La auténtica vida está ausente. No estamos en el mundo. Voy
adonde él va, así ha de ser. Y a menudo se enfada conmigo,
conmigo, pobre almita. ¡El demonio! — Es un demonio, sabéis,
no es un hombre.
»Dice: “No me gustan las mujeres. Hay que volver a inventar
el amor, ya se sabe. Las mujeres ya no alcanzan a desear
más que una situación asegurada. Una vez ganada esta situación,
el corazón y la belleza se dejan de lado; no queda sino
frío desdén, alimento del matrimonio, hoy en día. O bien veo
mujeres con las señales de la dicha; de ellas habría podido
hacer buenas amigas, si no las hubiera devorado antes algún
bruto con sensibilidad de hoguera…”
»Y yo lo oigo cómo hace de la infamia gloria, de la crueldad
encanto. “Soy de raza lejana: mis antepasados eran escandinavos:
se perforaban las costillas, se bebían su propia sangre.

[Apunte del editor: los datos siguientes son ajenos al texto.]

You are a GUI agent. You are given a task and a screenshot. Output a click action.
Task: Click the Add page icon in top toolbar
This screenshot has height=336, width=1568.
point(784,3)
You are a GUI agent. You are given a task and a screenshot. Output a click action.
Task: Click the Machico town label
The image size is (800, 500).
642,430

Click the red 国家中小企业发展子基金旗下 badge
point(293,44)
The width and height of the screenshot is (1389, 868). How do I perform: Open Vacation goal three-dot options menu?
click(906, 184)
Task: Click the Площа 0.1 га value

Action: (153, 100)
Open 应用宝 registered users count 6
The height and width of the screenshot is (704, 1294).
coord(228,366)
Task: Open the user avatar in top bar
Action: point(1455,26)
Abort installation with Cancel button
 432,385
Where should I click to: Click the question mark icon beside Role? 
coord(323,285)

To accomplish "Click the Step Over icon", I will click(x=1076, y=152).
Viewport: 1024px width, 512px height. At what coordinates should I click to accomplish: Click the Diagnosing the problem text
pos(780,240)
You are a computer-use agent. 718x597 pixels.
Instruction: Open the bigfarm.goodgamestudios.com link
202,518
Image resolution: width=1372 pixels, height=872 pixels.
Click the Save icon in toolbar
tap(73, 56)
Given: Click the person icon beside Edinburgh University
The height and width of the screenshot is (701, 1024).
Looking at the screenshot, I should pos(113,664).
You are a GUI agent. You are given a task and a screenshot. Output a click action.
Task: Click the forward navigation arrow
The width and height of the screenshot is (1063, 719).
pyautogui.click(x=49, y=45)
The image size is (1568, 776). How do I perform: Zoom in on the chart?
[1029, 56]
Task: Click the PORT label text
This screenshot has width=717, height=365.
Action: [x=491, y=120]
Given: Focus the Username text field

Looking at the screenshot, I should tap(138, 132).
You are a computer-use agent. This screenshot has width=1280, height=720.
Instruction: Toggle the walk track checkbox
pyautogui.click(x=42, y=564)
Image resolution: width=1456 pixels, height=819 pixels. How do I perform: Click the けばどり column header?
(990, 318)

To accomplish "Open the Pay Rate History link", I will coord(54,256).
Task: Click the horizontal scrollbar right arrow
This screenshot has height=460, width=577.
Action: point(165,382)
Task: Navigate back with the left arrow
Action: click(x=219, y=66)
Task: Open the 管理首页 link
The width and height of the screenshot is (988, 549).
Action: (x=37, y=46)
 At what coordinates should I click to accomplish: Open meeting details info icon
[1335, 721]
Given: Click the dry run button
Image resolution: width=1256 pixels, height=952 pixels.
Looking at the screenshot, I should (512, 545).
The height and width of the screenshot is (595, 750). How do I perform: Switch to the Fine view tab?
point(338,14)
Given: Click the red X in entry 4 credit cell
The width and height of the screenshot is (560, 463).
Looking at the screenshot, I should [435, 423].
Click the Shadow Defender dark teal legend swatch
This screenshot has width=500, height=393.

— Yo me haré cortaduras por todo el cuerpo, me tatuaré, quedaré
más repugnante que un mongol; ya verás, aullaré por las
calles. Quiero enloquecer de rabia, por completo. Nunca me
enseñes joyas, o me arrastraré y me revolcaré por las alfombras.
Mi riqueza la quiero manchada de sangre, por todas partes.
Jamás trabajaré…” Muchas noches, habiéndome poseído
su demonio, ambos rodábamos por el suelo, ¡yo luchaba con
él! — Por las noches suele apostarse, borracho, en las calles o
en las casas, para asustarme mortalmente. — “Me cortarán de
veras el cuello; será asqueroso.” ¡Oh! ¡Esos días en que gusta
de andar con un aire de crimen!
»A veces habla, en una especie de jerga enternecida, de la
muerte que obliga a arrepentirse, de los desdichados que ciertamente
hay, de los trabajos fatigosos, de las separaciones que
desgarran el corazón. En los tugurios donde nos emborrachábamos,
lloraba al considerar a quienes nos rodeaban, rebaño de
la miseria. Levantaba del suelo a los borrachos, en las calles
negras. Sentía por los niños la compasión de una mala madre.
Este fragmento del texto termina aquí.